-- TASK TO COMPLETE --
This exercise calls for a copy of every line in the listing below that carries the word "button".

BEGIN

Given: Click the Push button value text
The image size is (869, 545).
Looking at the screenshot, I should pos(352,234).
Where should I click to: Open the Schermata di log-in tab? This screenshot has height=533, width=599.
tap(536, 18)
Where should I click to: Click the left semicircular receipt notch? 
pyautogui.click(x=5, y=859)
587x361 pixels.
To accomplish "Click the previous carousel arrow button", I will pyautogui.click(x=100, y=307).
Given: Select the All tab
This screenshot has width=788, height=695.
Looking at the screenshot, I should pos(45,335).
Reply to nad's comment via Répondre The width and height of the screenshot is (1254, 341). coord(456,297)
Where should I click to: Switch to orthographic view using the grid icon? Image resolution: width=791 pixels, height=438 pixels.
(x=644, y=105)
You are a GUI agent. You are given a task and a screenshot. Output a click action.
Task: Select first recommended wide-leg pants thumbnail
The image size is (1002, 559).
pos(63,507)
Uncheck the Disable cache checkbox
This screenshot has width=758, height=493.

END

-- PROBLEM SOLUTION --
Given: Click the Push button value text
To accomplish "Click the previous carousel arrow button", I will pyautogui.click(x=100, y=307).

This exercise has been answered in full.